PREOPERATIVE DIAGNOSIS
Right inguinal hernia.
POSTOPERATIVE DIAGNOSIS
Mass right groin, possible spermatocele.
OPERATION PERFORMED
Exploration right groin, excision of mass.
DESCRIPTION OF PROCEDURE
The patient was taken to the OR. After induction of adequate general anesthesia, the patient was prepped with DuraPrep and draped sterilely. Perioperative antibiotics had been administered.
The initial incision was made in the right groin from the pubic tubercle superior laterally. Tissue was divided down to the level of the external oblique aponeurosis. Scarpa fascia was divided and venous structures were ligated. The superficial ring was surgically altered from previous repair. I entered the external oblique aponeurosis, the patient was noted to have a mass below this level. It was carefully dissected free from surrounding tissue. Venous structures as well as the vas were well identified. This mass appeared to have attachment extending towards the level of the deep ring. A definitive attachment to the vas was not seen. The attachment was then ligated with 3-0 Vicryl. The wound was inspected for hemostasis, it was well injected with Marcaine. There was no overt hernia appreciated. The external oblique aponeurosis was closed with interrupted 2-0 Vicryl suture. Subcutaneous tissue was closed with 3-0 Vicryl and a 4-0 Vicryl subcuticular stitch was utilized. Steri-Strips and Tegaderm applied. The patient tolerated the procedure well.

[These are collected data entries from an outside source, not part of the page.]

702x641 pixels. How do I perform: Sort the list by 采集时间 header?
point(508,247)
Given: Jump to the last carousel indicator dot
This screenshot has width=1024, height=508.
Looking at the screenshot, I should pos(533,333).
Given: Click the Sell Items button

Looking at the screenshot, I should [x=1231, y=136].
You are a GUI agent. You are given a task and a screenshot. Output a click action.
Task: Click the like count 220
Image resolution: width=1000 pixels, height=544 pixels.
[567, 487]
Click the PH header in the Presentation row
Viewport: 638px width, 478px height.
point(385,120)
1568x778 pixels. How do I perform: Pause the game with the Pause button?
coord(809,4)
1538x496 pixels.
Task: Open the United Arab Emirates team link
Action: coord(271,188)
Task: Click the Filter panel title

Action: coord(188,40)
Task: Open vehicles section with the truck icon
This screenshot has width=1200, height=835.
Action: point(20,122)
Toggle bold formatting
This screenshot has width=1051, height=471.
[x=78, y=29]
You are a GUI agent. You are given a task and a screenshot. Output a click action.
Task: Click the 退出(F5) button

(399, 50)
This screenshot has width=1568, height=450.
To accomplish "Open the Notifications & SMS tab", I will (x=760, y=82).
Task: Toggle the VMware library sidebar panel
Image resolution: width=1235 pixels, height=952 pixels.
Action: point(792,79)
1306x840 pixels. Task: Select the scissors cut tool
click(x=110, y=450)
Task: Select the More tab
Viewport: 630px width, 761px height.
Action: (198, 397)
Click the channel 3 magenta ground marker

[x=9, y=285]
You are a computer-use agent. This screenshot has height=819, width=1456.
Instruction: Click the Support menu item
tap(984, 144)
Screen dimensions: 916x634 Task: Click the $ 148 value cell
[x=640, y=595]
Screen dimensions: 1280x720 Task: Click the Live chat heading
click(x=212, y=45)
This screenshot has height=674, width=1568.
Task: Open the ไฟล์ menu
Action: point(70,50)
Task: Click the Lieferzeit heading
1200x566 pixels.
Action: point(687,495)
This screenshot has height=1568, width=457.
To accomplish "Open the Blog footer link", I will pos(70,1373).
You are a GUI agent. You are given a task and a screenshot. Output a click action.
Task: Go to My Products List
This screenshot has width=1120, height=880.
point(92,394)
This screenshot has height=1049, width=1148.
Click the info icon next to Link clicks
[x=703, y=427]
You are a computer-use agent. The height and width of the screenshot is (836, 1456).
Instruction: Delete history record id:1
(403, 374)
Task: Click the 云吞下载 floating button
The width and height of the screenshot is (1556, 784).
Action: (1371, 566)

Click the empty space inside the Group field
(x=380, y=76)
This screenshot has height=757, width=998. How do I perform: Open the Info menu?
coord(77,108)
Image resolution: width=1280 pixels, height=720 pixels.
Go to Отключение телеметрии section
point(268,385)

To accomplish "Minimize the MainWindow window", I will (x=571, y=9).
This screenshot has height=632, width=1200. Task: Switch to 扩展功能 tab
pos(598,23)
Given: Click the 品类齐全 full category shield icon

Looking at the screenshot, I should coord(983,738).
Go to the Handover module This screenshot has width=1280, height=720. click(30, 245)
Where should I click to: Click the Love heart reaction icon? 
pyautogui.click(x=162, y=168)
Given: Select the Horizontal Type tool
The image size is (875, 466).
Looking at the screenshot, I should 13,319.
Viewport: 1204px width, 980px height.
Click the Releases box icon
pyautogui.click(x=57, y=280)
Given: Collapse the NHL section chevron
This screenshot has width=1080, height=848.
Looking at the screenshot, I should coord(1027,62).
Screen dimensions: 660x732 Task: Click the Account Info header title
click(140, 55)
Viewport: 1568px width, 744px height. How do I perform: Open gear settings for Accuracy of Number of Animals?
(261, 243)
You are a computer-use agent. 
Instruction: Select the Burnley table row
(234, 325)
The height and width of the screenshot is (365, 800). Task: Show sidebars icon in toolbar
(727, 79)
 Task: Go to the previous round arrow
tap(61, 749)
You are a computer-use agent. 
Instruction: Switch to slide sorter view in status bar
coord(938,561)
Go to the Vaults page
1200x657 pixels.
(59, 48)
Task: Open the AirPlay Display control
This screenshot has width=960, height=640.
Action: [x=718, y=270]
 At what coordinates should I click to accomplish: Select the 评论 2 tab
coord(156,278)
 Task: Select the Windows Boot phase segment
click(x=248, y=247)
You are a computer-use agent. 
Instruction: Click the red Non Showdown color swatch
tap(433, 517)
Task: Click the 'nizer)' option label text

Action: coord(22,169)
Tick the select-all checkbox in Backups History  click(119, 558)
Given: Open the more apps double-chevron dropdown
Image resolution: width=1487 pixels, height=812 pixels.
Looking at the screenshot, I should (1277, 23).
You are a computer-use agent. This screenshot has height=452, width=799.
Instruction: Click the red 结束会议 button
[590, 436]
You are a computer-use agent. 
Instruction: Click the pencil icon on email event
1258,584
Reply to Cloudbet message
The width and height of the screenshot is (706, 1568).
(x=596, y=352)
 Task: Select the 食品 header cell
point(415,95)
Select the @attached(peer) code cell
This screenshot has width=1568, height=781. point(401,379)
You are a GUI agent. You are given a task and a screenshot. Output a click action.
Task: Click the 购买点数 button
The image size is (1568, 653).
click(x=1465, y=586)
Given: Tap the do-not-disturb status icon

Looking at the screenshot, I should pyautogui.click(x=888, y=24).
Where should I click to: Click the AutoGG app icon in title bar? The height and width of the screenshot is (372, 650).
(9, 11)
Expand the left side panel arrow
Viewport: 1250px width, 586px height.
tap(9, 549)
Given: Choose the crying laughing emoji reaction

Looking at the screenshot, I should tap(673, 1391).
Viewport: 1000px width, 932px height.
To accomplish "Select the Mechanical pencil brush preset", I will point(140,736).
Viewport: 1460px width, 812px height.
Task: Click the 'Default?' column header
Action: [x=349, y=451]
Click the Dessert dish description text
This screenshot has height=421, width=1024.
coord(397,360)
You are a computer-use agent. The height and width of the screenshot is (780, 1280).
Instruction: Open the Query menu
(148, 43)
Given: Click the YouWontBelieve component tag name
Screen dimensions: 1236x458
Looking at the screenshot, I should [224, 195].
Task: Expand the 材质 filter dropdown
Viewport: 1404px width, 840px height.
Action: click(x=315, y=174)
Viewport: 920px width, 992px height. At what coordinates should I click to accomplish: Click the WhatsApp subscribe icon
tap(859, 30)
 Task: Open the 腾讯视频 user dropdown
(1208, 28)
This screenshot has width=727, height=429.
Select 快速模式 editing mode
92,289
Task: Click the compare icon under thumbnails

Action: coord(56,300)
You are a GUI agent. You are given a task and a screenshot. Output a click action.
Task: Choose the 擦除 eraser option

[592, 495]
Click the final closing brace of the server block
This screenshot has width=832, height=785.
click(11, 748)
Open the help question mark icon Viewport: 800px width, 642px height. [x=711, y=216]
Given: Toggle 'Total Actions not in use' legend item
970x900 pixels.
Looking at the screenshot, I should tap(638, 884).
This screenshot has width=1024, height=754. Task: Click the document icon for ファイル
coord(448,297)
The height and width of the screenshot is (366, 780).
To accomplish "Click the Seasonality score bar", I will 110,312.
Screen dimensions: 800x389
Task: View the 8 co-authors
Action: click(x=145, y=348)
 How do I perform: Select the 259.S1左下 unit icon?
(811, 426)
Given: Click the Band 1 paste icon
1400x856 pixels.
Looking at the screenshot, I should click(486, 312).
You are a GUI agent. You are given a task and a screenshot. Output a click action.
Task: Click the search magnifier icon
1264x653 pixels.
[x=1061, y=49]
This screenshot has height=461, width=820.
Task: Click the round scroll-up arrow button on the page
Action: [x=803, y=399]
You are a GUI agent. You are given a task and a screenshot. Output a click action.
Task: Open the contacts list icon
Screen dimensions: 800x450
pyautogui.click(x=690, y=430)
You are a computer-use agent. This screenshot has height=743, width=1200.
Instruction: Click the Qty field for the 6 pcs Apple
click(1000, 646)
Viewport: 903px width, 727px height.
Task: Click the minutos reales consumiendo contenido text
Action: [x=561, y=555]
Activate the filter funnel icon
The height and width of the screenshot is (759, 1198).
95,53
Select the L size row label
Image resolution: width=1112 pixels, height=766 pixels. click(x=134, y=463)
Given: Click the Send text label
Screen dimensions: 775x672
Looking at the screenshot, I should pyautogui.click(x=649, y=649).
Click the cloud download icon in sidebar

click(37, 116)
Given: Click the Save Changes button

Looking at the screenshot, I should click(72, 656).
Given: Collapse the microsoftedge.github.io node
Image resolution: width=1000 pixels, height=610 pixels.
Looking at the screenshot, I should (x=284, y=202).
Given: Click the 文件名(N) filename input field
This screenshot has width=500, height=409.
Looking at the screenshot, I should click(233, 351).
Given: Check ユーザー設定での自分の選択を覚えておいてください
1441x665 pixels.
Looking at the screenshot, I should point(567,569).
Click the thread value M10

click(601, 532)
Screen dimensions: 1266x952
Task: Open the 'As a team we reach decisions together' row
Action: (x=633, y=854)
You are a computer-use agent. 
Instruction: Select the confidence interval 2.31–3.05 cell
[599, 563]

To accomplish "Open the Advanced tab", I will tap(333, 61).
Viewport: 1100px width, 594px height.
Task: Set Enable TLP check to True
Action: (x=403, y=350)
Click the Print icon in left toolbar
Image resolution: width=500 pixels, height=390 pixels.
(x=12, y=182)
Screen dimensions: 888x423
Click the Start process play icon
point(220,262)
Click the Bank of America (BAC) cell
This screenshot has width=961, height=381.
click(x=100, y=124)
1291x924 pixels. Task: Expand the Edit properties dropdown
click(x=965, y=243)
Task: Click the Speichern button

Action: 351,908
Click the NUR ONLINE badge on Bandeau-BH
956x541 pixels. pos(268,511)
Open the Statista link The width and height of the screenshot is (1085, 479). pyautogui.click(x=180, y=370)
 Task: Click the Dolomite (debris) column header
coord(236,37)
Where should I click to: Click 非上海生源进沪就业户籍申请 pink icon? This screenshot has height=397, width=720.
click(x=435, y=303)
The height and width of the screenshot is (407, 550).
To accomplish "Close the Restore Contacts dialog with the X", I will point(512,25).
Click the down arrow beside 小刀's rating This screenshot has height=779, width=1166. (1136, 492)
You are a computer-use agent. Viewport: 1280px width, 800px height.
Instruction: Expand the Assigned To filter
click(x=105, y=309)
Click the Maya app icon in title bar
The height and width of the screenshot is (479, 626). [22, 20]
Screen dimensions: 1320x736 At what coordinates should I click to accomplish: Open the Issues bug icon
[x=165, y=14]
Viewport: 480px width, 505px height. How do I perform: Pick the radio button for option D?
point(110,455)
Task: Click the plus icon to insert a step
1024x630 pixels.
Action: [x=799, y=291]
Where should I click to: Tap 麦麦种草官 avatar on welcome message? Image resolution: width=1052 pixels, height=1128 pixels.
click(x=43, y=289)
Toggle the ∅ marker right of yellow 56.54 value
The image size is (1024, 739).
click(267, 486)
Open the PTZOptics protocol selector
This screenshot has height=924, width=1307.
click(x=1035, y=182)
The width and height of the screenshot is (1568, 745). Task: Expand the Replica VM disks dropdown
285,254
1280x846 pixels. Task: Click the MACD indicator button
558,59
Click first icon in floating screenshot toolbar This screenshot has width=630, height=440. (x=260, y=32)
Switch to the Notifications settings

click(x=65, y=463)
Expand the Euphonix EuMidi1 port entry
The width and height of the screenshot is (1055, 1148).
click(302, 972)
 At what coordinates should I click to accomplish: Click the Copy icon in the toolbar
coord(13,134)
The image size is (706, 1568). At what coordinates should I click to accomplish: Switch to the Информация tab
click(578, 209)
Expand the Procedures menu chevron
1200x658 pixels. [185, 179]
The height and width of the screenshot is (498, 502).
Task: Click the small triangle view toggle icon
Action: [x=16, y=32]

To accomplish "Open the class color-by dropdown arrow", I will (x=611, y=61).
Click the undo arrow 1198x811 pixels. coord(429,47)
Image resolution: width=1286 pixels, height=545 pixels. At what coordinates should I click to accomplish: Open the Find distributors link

FYI: Pathology came back as "benign cystic lesion" It reads:
GROSS AND MICROSCOPIC EXAMINATION OF THIS SPECIMEN REVEALS A BENIGN CYSTIC LESION. THE CYSTIC WALL CONSISTS OF FIBROTIC APPEARING CONNECTIVE TISSUES WITH FOCAL AND SCATTERED, CHRONIC INFLAMMATORY INFILTRATES. FOCALLY, A FLAT EPITHELIAL LINING IS NOTED, LINING THE INTERIOR CYSTIC CAVITY SURFACE, LIKELY REPRESENTING MESOTHELIAL LINING ELEMENTS. HISTOLOGIC FINDINGS ARE CONSISTENT WITH TISSUES FROM A CLINICAL HERNIA SAC WITH CYST FORMATION. CLINICAL CORRELATION IS RECOMMENDED.